TASK INSTRUCTIONS | Within the entries below, the lines from the one with "The height and width of the screenshot is (560, 896)." through the one with "You are a computer-use agent. Image" are to be set down exactly, both ends kept.

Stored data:
+---+

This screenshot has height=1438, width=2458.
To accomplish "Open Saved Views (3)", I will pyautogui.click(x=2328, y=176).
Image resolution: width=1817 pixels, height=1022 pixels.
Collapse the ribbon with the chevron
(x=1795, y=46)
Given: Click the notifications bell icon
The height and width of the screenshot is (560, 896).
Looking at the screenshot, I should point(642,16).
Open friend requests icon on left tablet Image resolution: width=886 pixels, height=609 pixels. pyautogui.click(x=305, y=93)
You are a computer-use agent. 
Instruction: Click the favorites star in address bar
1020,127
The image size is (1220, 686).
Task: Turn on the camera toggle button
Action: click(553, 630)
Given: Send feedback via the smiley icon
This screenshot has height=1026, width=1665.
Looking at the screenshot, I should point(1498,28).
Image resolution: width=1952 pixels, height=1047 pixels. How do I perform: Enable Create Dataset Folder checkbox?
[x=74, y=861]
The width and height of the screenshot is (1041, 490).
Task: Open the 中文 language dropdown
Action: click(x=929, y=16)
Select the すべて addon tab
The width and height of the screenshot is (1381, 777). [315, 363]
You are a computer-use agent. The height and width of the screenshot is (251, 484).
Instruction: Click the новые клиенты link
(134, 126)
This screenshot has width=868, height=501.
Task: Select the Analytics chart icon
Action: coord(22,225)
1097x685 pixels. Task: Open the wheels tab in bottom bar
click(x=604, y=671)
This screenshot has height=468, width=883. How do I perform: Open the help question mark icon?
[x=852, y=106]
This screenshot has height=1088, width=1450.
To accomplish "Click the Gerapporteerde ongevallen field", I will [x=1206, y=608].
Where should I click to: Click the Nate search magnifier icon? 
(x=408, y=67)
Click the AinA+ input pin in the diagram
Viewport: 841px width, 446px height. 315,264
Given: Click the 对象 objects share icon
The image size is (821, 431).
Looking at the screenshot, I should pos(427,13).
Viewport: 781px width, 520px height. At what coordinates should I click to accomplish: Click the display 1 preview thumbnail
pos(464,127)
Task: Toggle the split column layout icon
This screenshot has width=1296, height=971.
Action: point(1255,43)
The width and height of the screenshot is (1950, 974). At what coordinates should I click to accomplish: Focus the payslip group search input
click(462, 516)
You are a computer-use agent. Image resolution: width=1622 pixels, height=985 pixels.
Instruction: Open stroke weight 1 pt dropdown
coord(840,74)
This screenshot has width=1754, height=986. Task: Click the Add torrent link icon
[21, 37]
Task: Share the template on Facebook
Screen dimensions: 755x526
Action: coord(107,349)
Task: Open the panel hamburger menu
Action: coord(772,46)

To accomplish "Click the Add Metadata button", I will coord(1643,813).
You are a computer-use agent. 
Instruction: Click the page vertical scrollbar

+---+

TASK OUTPUT |
The height and width of the screenshot is (560, 896).
Looking at the screenshot, I should point(642,16).
Open friend requests icon on left tablet Image resolution: width=886 pixels, height=609 pixels. pyautogui.click(x=305, y=93)
You are a computer-use agent. 
Instruction: Click the favorites star in address bar
1020,127
The image size is (1220, 686).
Task: Turn on the camera toggle button
Action: click(553, 630)
Given: Send feedback via the smiley icon
This screenshot has height=1026, width=1665.
Looking at the screenshot, I should point(1498,28).
Image resolution: width=1952 pixels, height=1047 pixels. How do I perform: Enable Create Dataset Folder checkbox?
[x=74, y=861]
The width and height of the screenshot is (1041, 490).
Task: Open the 中文 language dropdown
Action: click(x=929, y=16)
Select the すべて addon tab
The width and height of the screenshot is (1381, 777). [315, 363]
You are a computer-use agent. The height and width of the screenshot is (251, 484).
Instruction: Click the новые клиенты link
(134, 126)
This screenshot has width=868, height=501.
Task: Select the Analytics chart icon
Action: coord(22,225)
1097x685 pixels. Task: Open the wheels tab in bottom bar
click(x=604, y=671)
This screenshot has height=468, width=883. How do I perform: Open the help question mark icon?
[x=852, y=106]
This screenshot has height=1088, width=1450.
To accomplish "Click the Gerapporteerde ongevallen field", I will [x=1206, y=608].
Where should I click to: Click the Nate search magnifier icon? 
(x=408, y=67)
Click the AinA+ input pin in the diagram
Viewport: 841px width, 446px height. 315,264
Given: Click the 对象 objects share icon
The image size is (821, 431).
Looking at the screenshot, I should pos(427,13).
Viewport: 781px width, 520px height. At what coordinates should I click to accomplish: Click the display 1 preview thumbnail
pos(464,127)
Task: Toggle the split column layout icon
This screenshot has width=1296, height=971.
Action: point(1255,43)
The width and height of the screenshot is (1950, 974). At what coordinates should I click to accomplish: Focus the payslip group search input
click(462, 516)
You are a computer-use agent. Image resolution: width=1622 pixels, height=985 pixels.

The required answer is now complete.